一人100円か150円ぐらいだったように思う。

板チョコなどを買うと、すぐに予算オーバーとなるので、慎重な検討が必要だった。

 

▽グリコのキャラメル:私には、いまだに「一粒300メートル」の正確な意味が分からない。

▽都こんぶ:遠足の常用品。

▽カルミン

▽オレンジ味の風船ガム

▽ボンタン飴

▽マーブルチョコレート:その名を聞けば、必ず上原ゆかり嬢を思い出す。

▽カバヤの粉末ジュース、、、

 

懐かしさで涙が出てきそうだが、カルミンと粉末ジュースを除き、どれも健在だという。

スーパーの駄菓子コーナーで見かける度に、ついつい手を出してしまう。

小さい頃の味覚と記憶は一生もの。

三つ子の魂百まで、である。

 

「当たり」が2枚続いたら、、、

 

小学3、4年のころだったと思う。

近所の駄菓子屋で、当たり券付きのお菓子を買った。

「当たり」が出れば、もう1個同じ菓子がもらえる仕組みだった。

 

その日、私はツイていた。

お菓子の袋を開くと、見事「当たり」だった。

当たり券を駄菓子屋のおばさんに渡し、もう1個もらった。

 

もらった1個もまた、「当たり」だった。

意気揚々とおばさんに渡すと、「おまけでもらった商品の『当たり券』は無効だ」と言う。
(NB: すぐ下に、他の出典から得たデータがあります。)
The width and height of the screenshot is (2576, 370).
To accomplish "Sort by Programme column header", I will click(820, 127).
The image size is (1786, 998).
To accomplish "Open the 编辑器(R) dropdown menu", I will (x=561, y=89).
幼気(いたいけ)な私は、そのままとぼとぼと帰宅した。

 

以後60年、いまもって釈然としない。

 

店の仕入れたお菓子の中には、一定の割合で「当たり券」が仕込まれていたはずだ。

20個の仕入れの中には必ず2個当たりがある、といった具合である。

 

別の人が2個目を当てようが、私のようにおまけで2個目を当てようが、トータルの確率10%に変わりはない。
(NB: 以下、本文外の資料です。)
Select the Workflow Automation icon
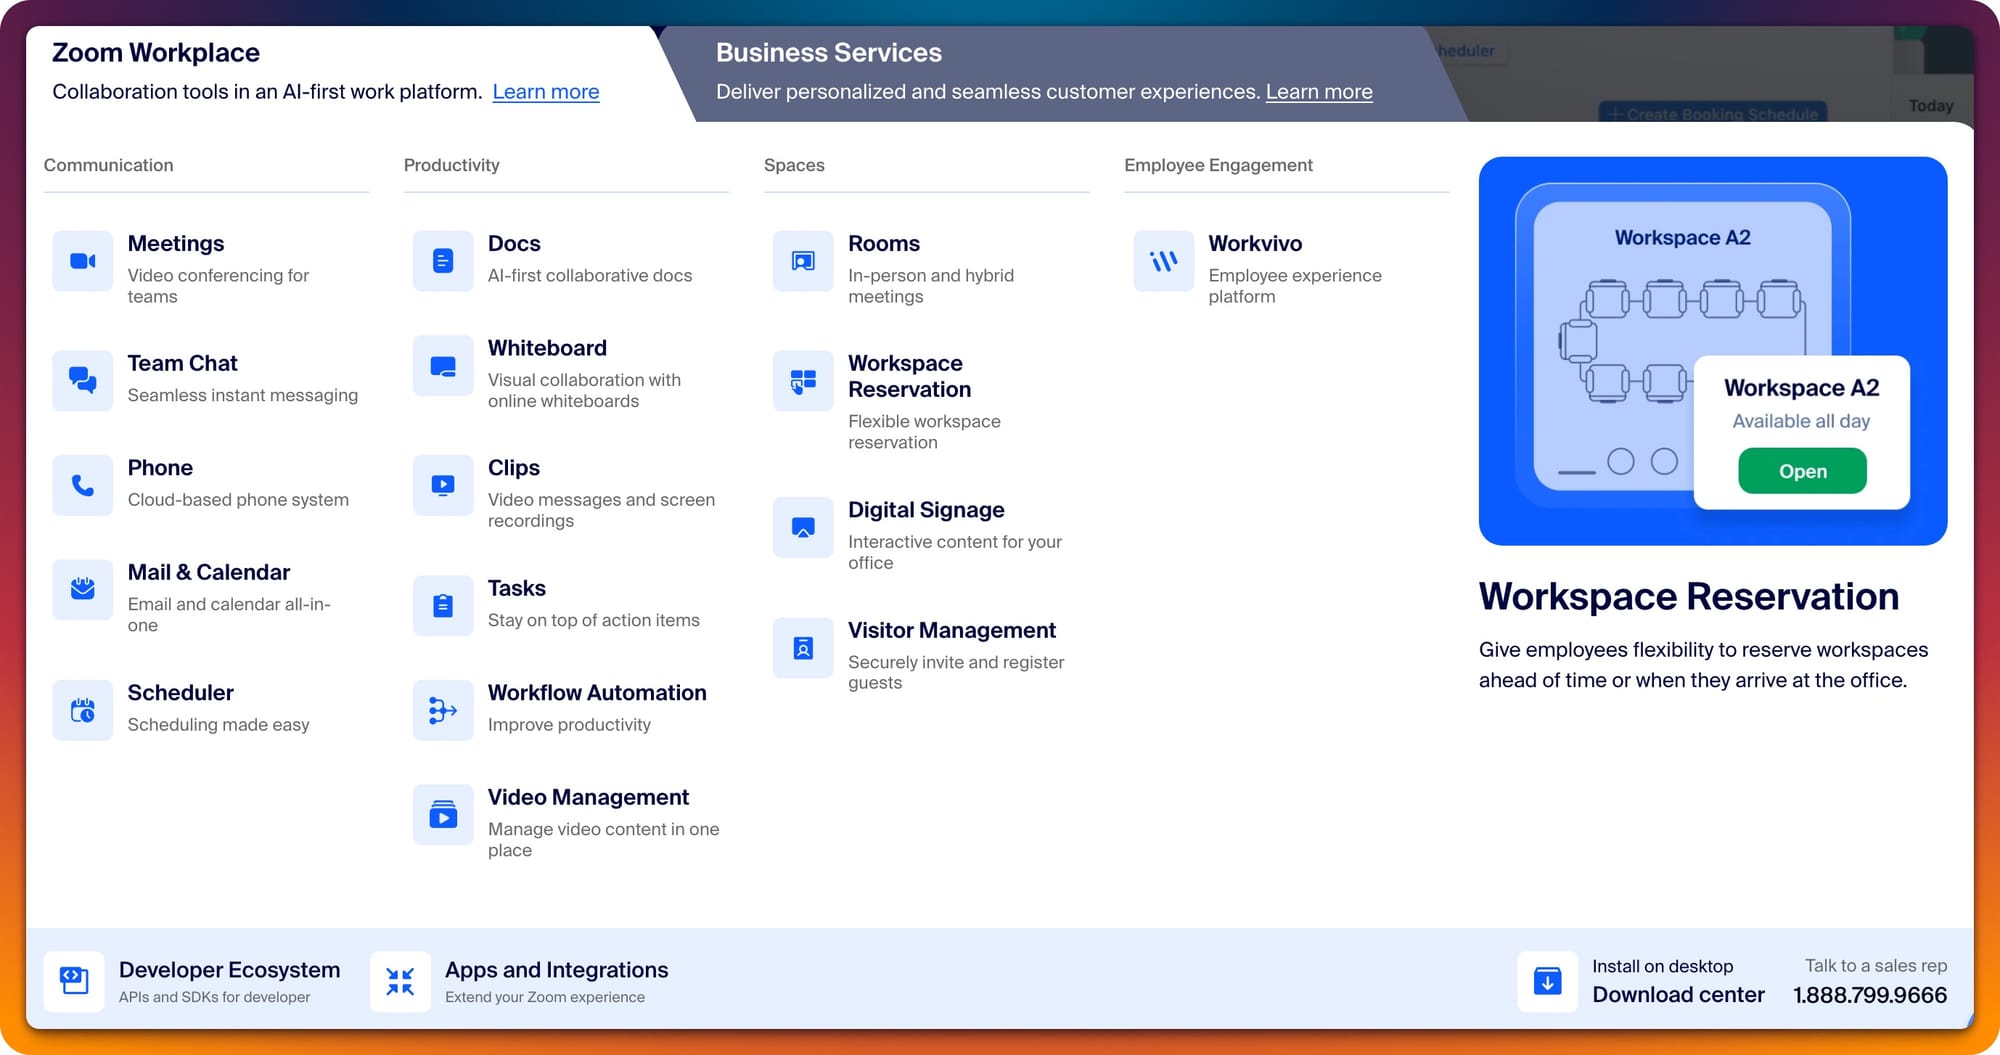This screenshot has width=2000, height=1055. coord(442,710)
「おまけでの『当たり』は無効」とすると、店に不当な利益が生まれる。

おまけだろうがなかろうが、当たりは当たりとするのが公平な取り扱いではないか。

 

痛恨の一事だった。

もし、神様が臨終間際に3つの願い事を叶えてくれるのなら、一つはあの場に戻って、「おまけでも、『当たり』は『当たり』だ」と主張したい。

 

三つ子のうらみ百まで、である。